Postby diiggidy » Mon Jun 16, 2014 5:51 pm

This will be my third week studying for the September LSAT full time. I don't have anything else going on during the summer until school starts in September, so studying is pretty much all I'll be doing during the day. I'm an engineering major and typically have a lot of work during the semester, so will be trying to get as much studying done before the semester begins as possible. My diagnostic was a 160 (although this was a day after finals on about 5 hours of sleep), and am shooting for a 174+.

__Extracted material__.

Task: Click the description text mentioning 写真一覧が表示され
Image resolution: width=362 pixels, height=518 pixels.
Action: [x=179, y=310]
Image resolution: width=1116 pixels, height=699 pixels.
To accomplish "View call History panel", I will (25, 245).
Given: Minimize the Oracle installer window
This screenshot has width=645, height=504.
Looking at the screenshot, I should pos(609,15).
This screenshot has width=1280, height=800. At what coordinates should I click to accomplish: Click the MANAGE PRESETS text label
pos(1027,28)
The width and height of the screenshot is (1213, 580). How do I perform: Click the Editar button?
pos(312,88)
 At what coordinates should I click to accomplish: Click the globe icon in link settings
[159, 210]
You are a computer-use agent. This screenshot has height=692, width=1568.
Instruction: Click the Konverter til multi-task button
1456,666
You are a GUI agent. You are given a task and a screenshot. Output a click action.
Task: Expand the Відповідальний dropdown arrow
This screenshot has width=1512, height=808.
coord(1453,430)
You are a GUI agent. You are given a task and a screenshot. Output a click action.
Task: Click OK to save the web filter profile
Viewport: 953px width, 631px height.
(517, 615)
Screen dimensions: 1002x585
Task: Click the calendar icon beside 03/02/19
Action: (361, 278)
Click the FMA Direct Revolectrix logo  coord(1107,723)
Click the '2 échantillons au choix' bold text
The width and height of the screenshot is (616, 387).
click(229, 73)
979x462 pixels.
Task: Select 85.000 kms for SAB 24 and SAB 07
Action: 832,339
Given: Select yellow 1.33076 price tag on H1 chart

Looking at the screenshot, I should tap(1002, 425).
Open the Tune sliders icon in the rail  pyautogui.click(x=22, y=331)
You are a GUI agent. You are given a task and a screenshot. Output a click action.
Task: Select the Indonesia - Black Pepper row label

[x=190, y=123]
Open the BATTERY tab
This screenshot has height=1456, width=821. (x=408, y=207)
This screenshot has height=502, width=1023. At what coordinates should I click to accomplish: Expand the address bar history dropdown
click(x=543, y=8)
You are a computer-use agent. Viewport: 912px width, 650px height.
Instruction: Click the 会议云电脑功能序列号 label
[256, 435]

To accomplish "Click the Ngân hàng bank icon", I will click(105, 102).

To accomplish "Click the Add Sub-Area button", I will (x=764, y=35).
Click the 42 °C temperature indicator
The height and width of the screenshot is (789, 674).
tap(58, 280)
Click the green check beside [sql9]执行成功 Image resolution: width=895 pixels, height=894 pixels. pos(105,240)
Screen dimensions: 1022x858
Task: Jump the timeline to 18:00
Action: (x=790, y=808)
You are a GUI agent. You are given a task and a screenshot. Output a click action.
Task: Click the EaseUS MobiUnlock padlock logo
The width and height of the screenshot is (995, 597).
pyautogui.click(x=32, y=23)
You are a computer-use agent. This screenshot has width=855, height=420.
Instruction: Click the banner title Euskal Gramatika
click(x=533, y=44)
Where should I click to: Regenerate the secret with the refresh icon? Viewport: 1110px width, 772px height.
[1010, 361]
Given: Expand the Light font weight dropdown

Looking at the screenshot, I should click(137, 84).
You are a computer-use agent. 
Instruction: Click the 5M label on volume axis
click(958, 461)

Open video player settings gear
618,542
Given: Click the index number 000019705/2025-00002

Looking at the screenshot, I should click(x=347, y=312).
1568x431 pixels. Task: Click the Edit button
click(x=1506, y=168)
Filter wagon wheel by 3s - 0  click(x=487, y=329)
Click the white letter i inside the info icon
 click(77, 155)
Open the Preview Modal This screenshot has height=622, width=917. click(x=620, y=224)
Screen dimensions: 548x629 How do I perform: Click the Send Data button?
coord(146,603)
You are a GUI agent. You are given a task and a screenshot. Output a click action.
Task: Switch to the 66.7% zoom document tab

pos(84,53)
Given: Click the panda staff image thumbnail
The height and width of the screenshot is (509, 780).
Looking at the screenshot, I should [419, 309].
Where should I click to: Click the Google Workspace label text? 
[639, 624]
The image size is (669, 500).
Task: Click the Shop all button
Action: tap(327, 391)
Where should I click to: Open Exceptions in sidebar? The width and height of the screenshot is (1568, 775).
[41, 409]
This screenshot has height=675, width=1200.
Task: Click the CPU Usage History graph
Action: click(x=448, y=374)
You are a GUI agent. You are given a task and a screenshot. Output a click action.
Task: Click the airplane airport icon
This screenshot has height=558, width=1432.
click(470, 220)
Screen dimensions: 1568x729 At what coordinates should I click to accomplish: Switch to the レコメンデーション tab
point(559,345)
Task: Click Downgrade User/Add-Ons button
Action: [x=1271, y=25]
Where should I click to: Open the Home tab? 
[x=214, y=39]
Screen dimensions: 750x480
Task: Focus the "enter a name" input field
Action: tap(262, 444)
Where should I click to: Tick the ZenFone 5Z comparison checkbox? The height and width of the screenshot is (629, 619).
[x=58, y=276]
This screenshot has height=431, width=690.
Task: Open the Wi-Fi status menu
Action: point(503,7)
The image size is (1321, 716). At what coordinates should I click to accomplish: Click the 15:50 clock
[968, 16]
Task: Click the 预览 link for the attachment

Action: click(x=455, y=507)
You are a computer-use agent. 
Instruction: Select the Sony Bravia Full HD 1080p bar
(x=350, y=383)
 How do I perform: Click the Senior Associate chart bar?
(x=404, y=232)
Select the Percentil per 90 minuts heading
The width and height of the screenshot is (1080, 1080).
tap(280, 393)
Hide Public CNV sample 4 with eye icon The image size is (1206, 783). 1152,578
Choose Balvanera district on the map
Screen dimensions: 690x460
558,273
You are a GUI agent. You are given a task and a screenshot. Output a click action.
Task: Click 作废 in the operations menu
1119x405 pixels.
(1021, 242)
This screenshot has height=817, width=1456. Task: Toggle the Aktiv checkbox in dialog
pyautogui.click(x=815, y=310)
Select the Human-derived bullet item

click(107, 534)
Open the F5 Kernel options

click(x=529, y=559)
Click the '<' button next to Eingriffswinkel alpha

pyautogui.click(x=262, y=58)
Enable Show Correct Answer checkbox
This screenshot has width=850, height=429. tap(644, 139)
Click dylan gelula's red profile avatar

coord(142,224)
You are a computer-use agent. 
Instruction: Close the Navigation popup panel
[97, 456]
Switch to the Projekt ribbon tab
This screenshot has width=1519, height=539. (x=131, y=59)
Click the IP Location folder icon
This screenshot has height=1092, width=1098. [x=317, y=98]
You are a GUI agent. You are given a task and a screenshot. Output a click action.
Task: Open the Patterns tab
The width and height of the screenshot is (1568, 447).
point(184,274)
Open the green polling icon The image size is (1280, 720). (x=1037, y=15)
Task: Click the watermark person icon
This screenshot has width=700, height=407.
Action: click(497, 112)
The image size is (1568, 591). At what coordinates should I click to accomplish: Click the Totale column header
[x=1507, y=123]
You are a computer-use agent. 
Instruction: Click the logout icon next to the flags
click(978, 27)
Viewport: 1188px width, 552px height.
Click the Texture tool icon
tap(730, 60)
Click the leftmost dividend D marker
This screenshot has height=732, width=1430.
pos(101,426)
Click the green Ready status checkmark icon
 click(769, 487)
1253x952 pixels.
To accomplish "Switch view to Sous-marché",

__Problem to solve__. In the forum post about studying for the LSAT, what score does the writer aim to reach?

__Written answer__. A score of 174 or higher.